── Given information ──
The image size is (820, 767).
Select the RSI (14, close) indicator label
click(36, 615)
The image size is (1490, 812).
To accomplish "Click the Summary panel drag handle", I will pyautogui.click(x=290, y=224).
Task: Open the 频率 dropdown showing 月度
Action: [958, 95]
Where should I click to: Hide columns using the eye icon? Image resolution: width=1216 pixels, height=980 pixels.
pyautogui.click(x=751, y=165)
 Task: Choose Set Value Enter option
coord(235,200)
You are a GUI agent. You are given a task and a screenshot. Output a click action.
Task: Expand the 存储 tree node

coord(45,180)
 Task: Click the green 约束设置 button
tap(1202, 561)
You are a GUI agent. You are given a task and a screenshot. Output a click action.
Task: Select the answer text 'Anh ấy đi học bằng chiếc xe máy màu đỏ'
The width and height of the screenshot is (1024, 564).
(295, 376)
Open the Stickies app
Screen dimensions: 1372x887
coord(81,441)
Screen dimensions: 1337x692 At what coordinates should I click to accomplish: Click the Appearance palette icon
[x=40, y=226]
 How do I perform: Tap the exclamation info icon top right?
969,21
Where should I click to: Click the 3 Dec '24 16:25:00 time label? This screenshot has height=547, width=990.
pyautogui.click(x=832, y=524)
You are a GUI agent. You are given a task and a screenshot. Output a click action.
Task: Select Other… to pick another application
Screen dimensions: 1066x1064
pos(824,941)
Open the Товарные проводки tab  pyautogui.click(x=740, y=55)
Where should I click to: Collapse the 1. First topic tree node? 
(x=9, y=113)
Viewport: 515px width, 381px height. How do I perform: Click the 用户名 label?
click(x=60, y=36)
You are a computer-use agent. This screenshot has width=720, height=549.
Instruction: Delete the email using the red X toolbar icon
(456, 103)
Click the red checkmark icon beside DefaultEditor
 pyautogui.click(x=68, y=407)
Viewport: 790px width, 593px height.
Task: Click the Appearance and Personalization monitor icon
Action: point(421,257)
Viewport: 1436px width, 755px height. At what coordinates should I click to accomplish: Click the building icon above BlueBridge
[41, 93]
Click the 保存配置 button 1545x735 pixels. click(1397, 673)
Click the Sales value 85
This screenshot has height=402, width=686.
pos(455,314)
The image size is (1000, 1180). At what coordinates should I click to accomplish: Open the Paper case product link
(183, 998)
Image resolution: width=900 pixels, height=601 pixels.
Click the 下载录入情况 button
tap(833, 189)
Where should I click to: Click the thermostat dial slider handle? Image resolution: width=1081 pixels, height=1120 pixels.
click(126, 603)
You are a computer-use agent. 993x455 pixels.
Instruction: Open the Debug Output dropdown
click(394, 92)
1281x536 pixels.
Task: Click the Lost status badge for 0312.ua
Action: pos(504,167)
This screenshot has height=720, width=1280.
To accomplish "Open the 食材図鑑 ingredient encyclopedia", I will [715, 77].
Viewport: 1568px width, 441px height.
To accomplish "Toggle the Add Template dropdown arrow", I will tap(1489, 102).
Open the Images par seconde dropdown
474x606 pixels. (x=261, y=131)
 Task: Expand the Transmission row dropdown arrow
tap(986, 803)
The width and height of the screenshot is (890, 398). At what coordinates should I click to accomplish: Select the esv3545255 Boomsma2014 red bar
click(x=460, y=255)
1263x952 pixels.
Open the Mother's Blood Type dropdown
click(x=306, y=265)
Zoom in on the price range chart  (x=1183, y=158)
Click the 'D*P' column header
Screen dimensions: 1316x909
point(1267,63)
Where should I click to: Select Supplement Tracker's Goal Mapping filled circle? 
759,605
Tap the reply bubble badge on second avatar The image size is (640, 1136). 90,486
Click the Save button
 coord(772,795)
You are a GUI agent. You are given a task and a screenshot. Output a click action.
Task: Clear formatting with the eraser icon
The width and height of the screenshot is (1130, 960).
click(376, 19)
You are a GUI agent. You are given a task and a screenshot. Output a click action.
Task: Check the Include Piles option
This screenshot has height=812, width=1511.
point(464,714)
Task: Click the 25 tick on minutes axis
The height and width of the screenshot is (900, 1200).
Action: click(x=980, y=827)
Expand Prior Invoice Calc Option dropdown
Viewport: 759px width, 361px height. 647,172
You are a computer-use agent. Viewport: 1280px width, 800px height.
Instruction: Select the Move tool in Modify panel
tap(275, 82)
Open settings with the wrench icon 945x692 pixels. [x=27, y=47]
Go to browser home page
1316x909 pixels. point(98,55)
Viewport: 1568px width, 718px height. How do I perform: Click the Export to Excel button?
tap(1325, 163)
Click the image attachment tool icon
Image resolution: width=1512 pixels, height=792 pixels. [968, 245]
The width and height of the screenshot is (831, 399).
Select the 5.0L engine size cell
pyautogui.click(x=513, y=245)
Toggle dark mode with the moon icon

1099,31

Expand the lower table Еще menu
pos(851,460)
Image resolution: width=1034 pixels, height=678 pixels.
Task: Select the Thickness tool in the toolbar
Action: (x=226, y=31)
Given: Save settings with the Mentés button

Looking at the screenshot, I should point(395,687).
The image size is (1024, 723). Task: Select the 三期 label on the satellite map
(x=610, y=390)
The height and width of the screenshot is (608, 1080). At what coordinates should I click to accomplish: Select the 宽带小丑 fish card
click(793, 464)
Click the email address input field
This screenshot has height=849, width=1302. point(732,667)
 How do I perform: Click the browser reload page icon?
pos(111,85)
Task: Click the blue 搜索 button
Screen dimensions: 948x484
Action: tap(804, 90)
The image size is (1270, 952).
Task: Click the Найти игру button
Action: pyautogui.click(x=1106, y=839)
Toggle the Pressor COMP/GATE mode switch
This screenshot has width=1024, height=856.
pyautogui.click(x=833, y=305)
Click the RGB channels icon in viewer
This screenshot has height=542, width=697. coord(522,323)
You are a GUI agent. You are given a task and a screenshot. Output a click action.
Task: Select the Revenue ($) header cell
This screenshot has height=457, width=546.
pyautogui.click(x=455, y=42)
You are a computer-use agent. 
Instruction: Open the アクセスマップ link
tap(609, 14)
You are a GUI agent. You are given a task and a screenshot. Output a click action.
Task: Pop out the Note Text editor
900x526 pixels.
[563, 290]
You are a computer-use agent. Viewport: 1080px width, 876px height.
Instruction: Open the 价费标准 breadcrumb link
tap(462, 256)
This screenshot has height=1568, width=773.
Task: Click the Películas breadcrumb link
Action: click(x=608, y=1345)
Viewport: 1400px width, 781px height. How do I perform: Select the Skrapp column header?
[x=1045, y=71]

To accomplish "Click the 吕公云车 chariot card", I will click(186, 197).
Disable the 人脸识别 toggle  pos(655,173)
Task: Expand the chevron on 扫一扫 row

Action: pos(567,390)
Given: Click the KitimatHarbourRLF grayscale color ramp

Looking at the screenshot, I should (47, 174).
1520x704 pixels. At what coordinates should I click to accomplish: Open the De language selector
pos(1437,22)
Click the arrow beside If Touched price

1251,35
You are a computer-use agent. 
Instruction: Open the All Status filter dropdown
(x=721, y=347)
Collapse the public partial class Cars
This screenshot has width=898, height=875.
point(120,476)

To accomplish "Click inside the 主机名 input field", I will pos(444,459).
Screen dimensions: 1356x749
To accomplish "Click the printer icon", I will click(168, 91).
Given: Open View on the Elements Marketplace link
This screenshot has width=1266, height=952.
───
Render the collected data as a JSON list of strings with one string per line, omitting blank lines.

[
  "The image size is (820, 767).",
  "Select the RSI (14, close) indicator label",
  "click(36, 615)",
  "The image size is (1490, 812).",
  "To accomplish \"Click the Summary panel drag handle\", I will pyautogui.click(x=290, y=224).",
  "Task: Open the 频率 dropdown showing 月度",
  "Action: [958, 95]",
  "Where should I click to: Hide columns using the eye icon? Image resolution: width=1216 pixels, height=980 pixels.",
  "pyautogui.click(x=751, y=165)",
  " Task: Choose Set Value Enter option",
  "coord(235,200)",
  "You are a GUI agent. You are given a task and a screenshot. Output a click action.",
  "Task: Expand the 存储 tree node",
  "coord(45,180)",
  " Task: Click the green 约束设置 button",
  "tap(1202, 561)",
  "You are a GUI agent. You are given a task and a screenshot. Output a click action.",
  "Task: Select the answer text 'Anh ấy đi học bằng chiếc xe máy màu đỏ'",
  "The width and height of the screenshot is (1024, 564).",
  "(295, 376)",
  "Open the Stickies app",
  "Screen dimensions: 1372x887",
  "coord(81,441)",
  "Screen dimensions: 1337x692 At what coordinates should I click to accomplish: Click the Appearance palette icon",
  "[x=40, y=226]",
  " How do I perform: Tap the exclamation info icon top right?",
  "969,21",
  "Where should I click to: Click the 3 Dec '24 16:25:00 time label? This screenshot has height=547, width=990.",
  "pyautogui.click(x=832, y=524)",
  "You are a GUI agent. You are given a task and a screenshot. Output a click action.",
  "Task: Select Other… to pick another application",
  "Screen dimensions: 1066x1064",
  "pos(824,941)",
  "Open the Товарные проводки tab  pyautogui.click(x=740, y=55)",
  "Where should I click to: Collapse the 1. First topic tree node? ",
  "(x=9, y=113)",
  "Viewport: 515px width, 381px height. How do I perform: Click the 用户名 label?",
  "click(x=60, y=36)",
  "You are a computer-use agent. This screenshot has width=720, height=549.",
  "Instruction: Delete the email using the red X toolbar icon",
  "(456, 103)",
  "Click the red checkmark icon beside DefaultEditor",
  " pyautogui.click(x=68, y=407)",
  "Viewport: 790px width, 593px height.",
  "Task: Click the Appearance and Personalization monitor icon",
  "Action: point(421,257)",
  "Viewport: 1436px width, 755px height. At what coordinates should I click to accomplish: Click the building icon above BlueBridge",
  "[41, 93]",
  "Click the 保存配置 button 1545x735 pixels. click(1397, 673)",
  "Click the Sales value 85",
  "This screenshot has height=402, width=686.",
  "pos(455,314)",
  "The image size is (1000, 1180). At what coordinates should I click to accomplish: Open the Paper case product link",
  "(183, 998)",
  "Image resolution: width=900 pixels, height=601 pixels.",
  "Click the 下载录入情况 button",
  "tap(833, 189)",
  "Where should I click to: Click the thermostat dial slider handle? Image resolution: width=1081 pixels, height=1120 pixels.",
  "click(126, 603)",
  "You are a computer-use agent. 993x455 pixels.",
  "Instruction: Open the Debug Output dropdown",
  "click(394, 92)",
  "1281x536 pixels.",
  "Task: Click the Lost status badge for 0312.ua",
  "Action: pos(504,167)",
  "This screenshot has height=720, width=1280.",
  "To accomplish \"Open the 食材図鑑 ingredient encyclopedia\", I will [715, 77].",
  "Viewport: 1568px width, 441px height.",
  "To accomplish \"Toggle the Add Template dropdown arrow\", I will tap(1489, 102).",
  "Open the Images par seconde dropdown",
  "474x606 pixels. (x=261, y=131)",
  " Task: Expand the Transmission row dropdown arrow",
  "tap(986, 803)",
  "The width and height of the screenshot is (890, 398). At what coordinates should I click to accomplish: Select the esv3545255 Boomsma2014 red bar",
  "click(x=460, y=255)",
  "1263x952 pixels.",
  "Open the Mother's Blood Type dropdown",
  "click(x=306, y=265)",
  "Zoom in on the price range chart  (x=1183, y=158)",
  "Click the 'D*P' column header",
  "Screen dimensions: 1316x909",
  "point(1267,63)",
  "Where should I click to: Select Supplement Tracker's Goal Mapping filled circle? ",
  "759,605",
  "Tap the reply bubble badge on second avatar The image size is (640, 1136). 90,486",
  "Click the Save button",
  " coord(772,795)",
  "You are a GUI agent. You are given a task and a screenshot. Output a click action.",
  "Task: Clear formatting with the eraser icon",
  "The width and height of the screenshot is (1130, 960).",
  "click(376, 19)",
  "You are a GUI agent. You are given a task and a screenshot. Output a click action.",
  "Task: Check the Include Piles option",
  "This screenshot has height=812, width=1511.",
  "point(464,714)",
  "Task: Click the 25 tick on minutes axis",
  "The height and width of the screenshot is (900, 1200).",
  "Action: click(x=980, y=827)",
  "Expand Prior Invoice Calc Option dropdown",
  "Viewport: 759px width, 361px height. 647,172",
  "You are a computer-use agent. Viewport: 1280px width, 800px height.",
  "Instruction: Select the Move tool in Modify panel",
  "tap(275, 82)",
  "Open settings with the wrench icon 945x692 pixels. [x=27, y=47]",
  "Go to browser home page",
  "1316x909 pixels. point(98,55)",
  "Viewport: 1568px width, 718px height. How do I perform: Click the Export to Excel button?",
  "tap(1325, 163)",
  "Click the image attachment tool icon",
  "Image resolution: width=1512 pixels, height=792 pixels. [968, 245]",
  "The width and height of the screenshot is (831, 399).",
  "Select the 5.0L engine size cell",
  "pyautogui.click(x=513, y=245)",
  "Toggle dark mode with the moon icon",
  "1099,31",
  "Expand the lower table Еще menu",
  "pos(851,460)",
  "Image resolution: width=1034 pixels, height=678 pixels.",
  "Task: Select the Thickness tool in the toolbar",
  "Action: (x=226, y=31)",
  "Given: Save settings with the Mentés button",
  "Looking at the screenshot, I should point(395,687).",
  "The image size is (1024, 723). Task: Select the 三期 label on the satellite map",
  "(x=610, y=390)",
  "The height and width of the screenshot is (608, 1080). At what coordinates should I click to accomplish: Select the 宽带小丑 fish card",
  "click(793, 464)",
  "Click the email address input field",
  "This screenshot has height=849, width=1302. point(732,667)",
  " How do I perform: Click the browser reload page icon?",
  "pos(111,85)",
  "Task: Click the blue 搜索 button",
  "Screen dimensions: 948x484",
  "Action: tap(804, 90)",
  "The image size is (1270, 952).",
  "Task: Click the Найти игру button",
  "Action: pyautogui.click(x=1106, y=839)",
  "Toggle the Pressor COMP/GATE mode switch",
  "This screenshot has width=1024, height=856.",
  "pyautogui.click(x=833, y=305)",
  "Click the RGB channels icon in viewer",
  "This screenshot has height=542, width=697. coord(522,323)",
  "You are a GUI agent. You are given a task and a screenshot. Output a click action.",
  "Task: Select the Revenue ($) header cell",
  "This screenshot has height=457, width=546.",
  "pyautogui.click(x=455, y=42)",
  "You are a computer-use agent. ",
  "Instruction: Open the アクセスマップ link",
  "tap(609, 14)",
  "You are a GUI agent. You are given a task and a screenshot. Output a click action.",
  "Task: Pop out the Note Text editor",
  "900x526 pixels.",
  "[563, 290]",
  "You are a computer-use agent. Viewport: 1080px width, 876px height.",
  "Instruction: Open the 价费标准 breadcrumb link",
  "tap(462, 256)",
  "This screenshot has height=1568, width=773.",
  "Task: Click the Películas breadcrumb link",
  "Action: click(x=608, y=1345)",
  "Viewport: 1400px width, 781px height. How do I perform: Select the Skrapp column header?",
  "[x=1045, y=71]",
  "To accomplish \"Click the 吕公云车 chariot card\", I will click(186, 197).",
  "Disable the 人脸识别 toggle  pos(655,173)",
  "Task: Expand the chevron on 扫一扫 row",
  "Action: pos(567,390)",
  "Given: Click the KitimatHarbourRLF grayscale color ramp",
  "Looking at the screenshot, I should (47, 174).",
  "1520x704 pixels. At what coordinates should I click to accomplish: Open the De language selector",
  "pos(1437,22)",
  "Click the arrow beside If Touched price",
  "1251,35",
  "You are a computer-use agent. ",
  "Instruction: Open the All Status filter dropdown",
  "(x=721, y=347)",
  "Collapse the public partial class Cars",
  "This screenshot has width=898, height=875.",
  "point(120,476)",
  "To accomplish \"Click inside the 主机名 input field\", I will pos(444,459).",
  "Screen dimensions: 1356x749",
  "To accomplish \"Click the printer icon\", I will click(168, 91).",
  "Given: Open View on the Elements Marketplace link",
  "This screenshot has width=1266, height=952."
]